Ia menegaskan bahwa PAD merupakan sektor yang paling penting dalam upaya mendukung percepatan pembangunan. Sehingga, lanjutnya sudah selayaknya pemerintah melakukan berbagai aksi nyata yang berkaitan dengan pemanfaatan potensi daerah.
“Oleh sebab itu kami DPRD mendukung semua inovasi pemerintah terkait peningkatan PAD ini.

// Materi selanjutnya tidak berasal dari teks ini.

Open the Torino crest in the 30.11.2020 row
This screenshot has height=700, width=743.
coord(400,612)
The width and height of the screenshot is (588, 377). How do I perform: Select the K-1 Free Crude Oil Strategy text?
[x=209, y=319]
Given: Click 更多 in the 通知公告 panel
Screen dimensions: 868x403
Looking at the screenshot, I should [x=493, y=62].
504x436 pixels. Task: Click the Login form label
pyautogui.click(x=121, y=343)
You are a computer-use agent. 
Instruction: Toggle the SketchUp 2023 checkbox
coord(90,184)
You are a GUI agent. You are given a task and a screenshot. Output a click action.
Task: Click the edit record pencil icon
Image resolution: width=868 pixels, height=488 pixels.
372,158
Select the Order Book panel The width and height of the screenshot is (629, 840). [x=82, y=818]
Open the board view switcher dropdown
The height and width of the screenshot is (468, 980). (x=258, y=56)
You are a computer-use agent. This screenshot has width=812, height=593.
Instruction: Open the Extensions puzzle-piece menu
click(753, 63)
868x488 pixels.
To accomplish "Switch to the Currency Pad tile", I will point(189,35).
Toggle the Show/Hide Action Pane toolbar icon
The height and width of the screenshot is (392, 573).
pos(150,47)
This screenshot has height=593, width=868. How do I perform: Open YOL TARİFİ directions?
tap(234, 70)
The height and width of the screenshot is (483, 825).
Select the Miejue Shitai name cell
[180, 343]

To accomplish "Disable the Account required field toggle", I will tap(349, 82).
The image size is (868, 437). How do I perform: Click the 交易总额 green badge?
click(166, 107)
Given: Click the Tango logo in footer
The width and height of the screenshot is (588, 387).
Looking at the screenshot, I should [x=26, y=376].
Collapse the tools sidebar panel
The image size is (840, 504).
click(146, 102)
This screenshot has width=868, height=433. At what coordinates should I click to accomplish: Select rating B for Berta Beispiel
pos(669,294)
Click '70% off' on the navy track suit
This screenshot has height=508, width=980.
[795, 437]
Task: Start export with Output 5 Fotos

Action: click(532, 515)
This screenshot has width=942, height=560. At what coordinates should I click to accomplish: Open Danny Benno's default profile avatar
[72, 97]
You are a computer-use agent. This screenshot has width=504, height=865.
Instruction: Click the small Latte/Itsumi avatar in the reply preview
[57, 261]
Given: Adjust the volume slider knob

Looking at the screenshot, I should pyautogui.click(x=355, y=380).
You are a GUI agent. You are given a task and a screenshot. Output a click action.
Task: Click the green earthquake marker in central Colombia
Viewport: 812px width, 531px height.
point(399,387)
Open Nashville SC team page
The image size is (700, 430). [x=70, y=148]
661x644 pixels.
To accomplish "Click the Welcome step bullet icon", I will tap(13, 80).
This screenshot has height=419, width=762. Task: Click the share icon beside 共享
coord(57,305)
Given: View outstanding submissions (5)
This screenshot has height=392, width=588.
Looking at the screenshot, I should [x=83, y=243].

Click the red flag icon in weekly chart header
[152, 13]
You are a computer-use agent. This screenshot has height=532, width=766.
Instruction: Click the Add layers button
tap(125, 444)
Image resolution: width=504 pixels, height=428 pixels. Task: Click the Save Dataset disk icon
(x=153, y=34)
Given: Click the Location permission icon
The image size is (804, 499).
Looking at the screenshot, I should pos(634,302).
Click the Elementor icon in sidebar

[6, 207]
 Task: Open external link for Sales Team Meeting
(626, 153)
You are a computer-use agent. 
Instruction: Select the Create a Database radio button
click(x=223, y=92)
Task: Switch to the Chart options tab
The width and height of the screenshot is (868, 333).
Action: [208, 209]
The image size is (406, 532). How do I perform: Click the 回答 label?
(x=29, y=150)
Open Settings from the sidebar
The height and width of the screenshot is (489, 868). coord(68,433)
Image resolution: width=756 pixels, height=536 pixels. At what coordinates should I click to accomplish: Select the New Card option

Hal tersebut dikarenakan semua lini pembangunan, baik itu kesehatan, pendidikan, infrastruktur dan perekonomian tidak lepas dari pembiayaan, yang salah satunya berasal dari PAD,”tegasnya.
Maka dari itu lanjutnya, segala macam peraturan daerah yang sudah disahkan harus diterapkan dan dijalankan secara optimal oleh pemerintah daerah sehingga proses pembentukan kebijakan itu tidak terkesan sia sia dan memiliki makna serta dampak positif bagi pembangunan di daerah.
“Saya berharap pemerintah melakukan kajian komperhensif dan mendalam terhadap aturan yang dibuat berkaitan dengan pemanfaatan potensi daerah.
Selain itu dalam penyempurnaan aturan- aturan terkait, diharapkan menjadi instrument penting dalam mengoptimalkan pengelolaan potensi PAD,”tegasnya.
Namun dirinya juga mengingatkan, agar pembangunan serta peraturan daerah yang dijalankan lebih mementingkan kepentingan masyarakat yang berarti jangan sampai memberatkan masyarakat terutama bagi pelaku ekonomi kerakyatan.